Stalag 17


A comedy about a prisoner of war camp in Germany? With Nazis we can laugh at? Is this possible? Well, since nothing was impossible for director Billy Wilder, he (and co-writer Edwin Blum) took this stage play (by Donald Bevin and Edmund Trzcinski) and adapted it with comic brilliance for the screen. William Holden plays Sefton, one of the screen’s best love-to-hate-‘um/hate-to-love-‘um characters. Why does the audience feel this way about him? Well, Sefton is a curmudgeon and crook. He makes friends with the Nazis in order to get special perks. He has a foot locker filled with contra-band items that the other men would kill for. He basically is a guy who uses his time in the Army and in the prison to hone his schmoozing skills to get what he wants or needs. But, he’s funny.

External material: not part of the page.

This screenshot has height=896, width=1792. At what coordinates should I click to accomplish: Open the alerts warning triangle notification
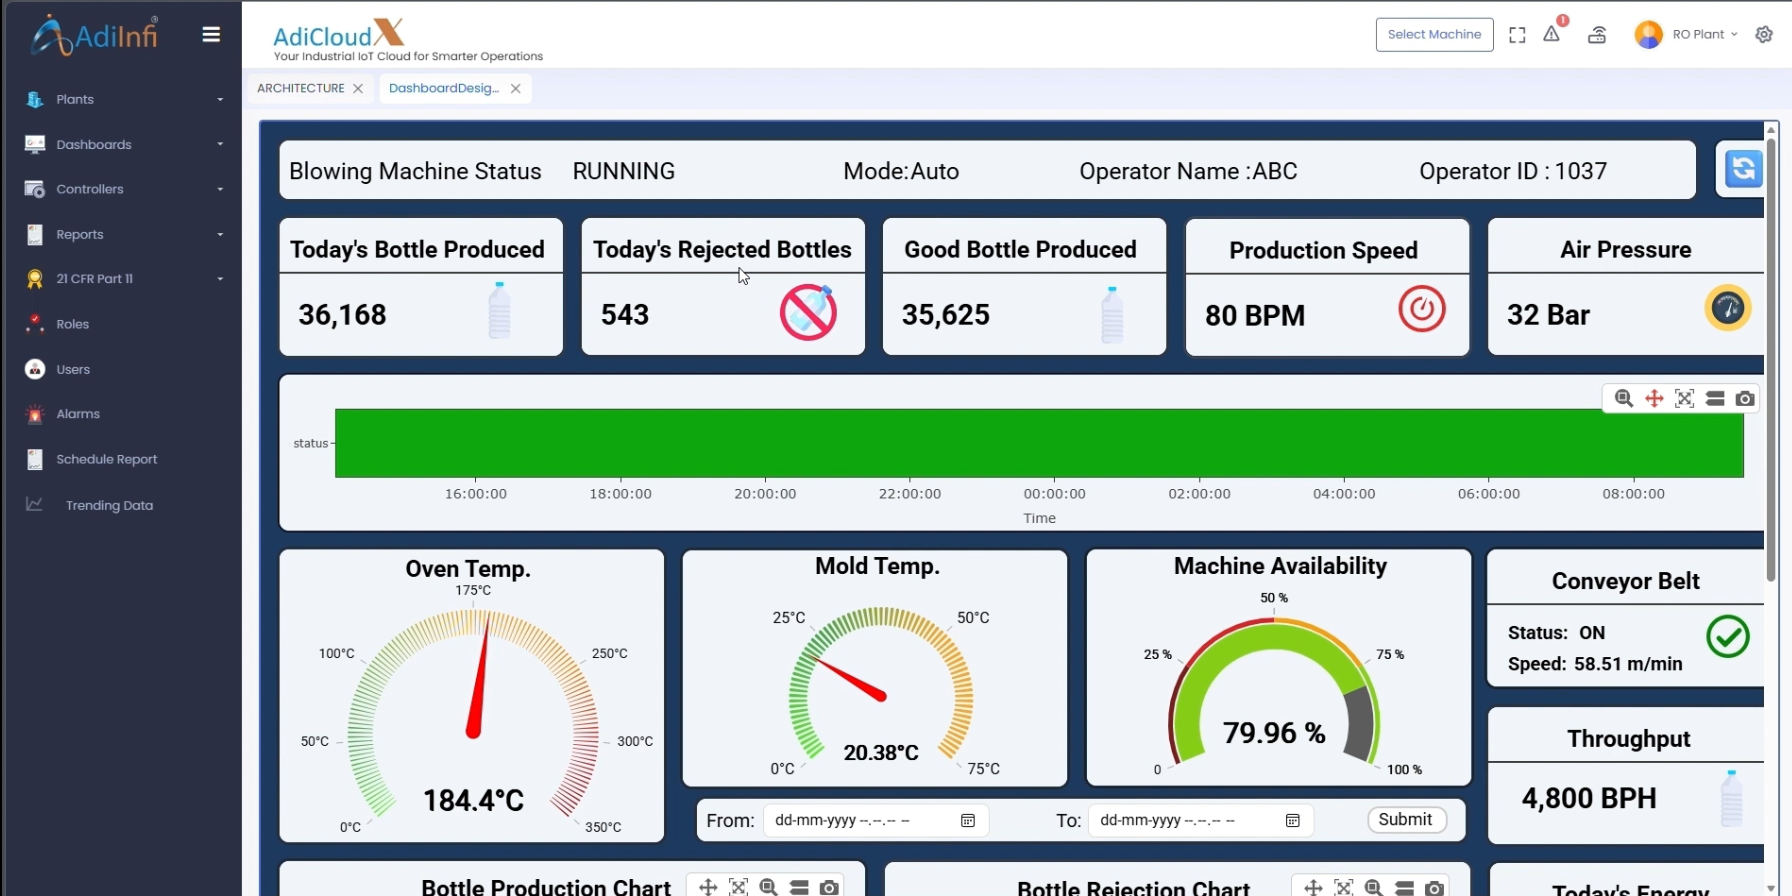point(1551,34)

He’s like the class clown that you find yourself laughing with even though you think he’s distasteful and inappropriate. I like Holden and have seen most of his films. This is, in my opinion, the role Holden was born to play. He becomes Sefton…you forget that you’re watching an actor and you get caught up with the shady deals and craftiness. When the other men of Sefton’s barracks believe he is the “stooge” (or snitch) who is telling the Nazis about the escape plots, we feel sorry for him even though we are not quite sure whether we believe he’s innocent. He has proven he deals with the Nazis so maybe he is the snitch…or maybe not? Wilder’s filmmaking (along with Holden’s performance) seals this film as one of the best war films of its kind—or of any kind. Look for film director Otto Preminger as Colonel von Scherbach, who steals the few scenes he is in.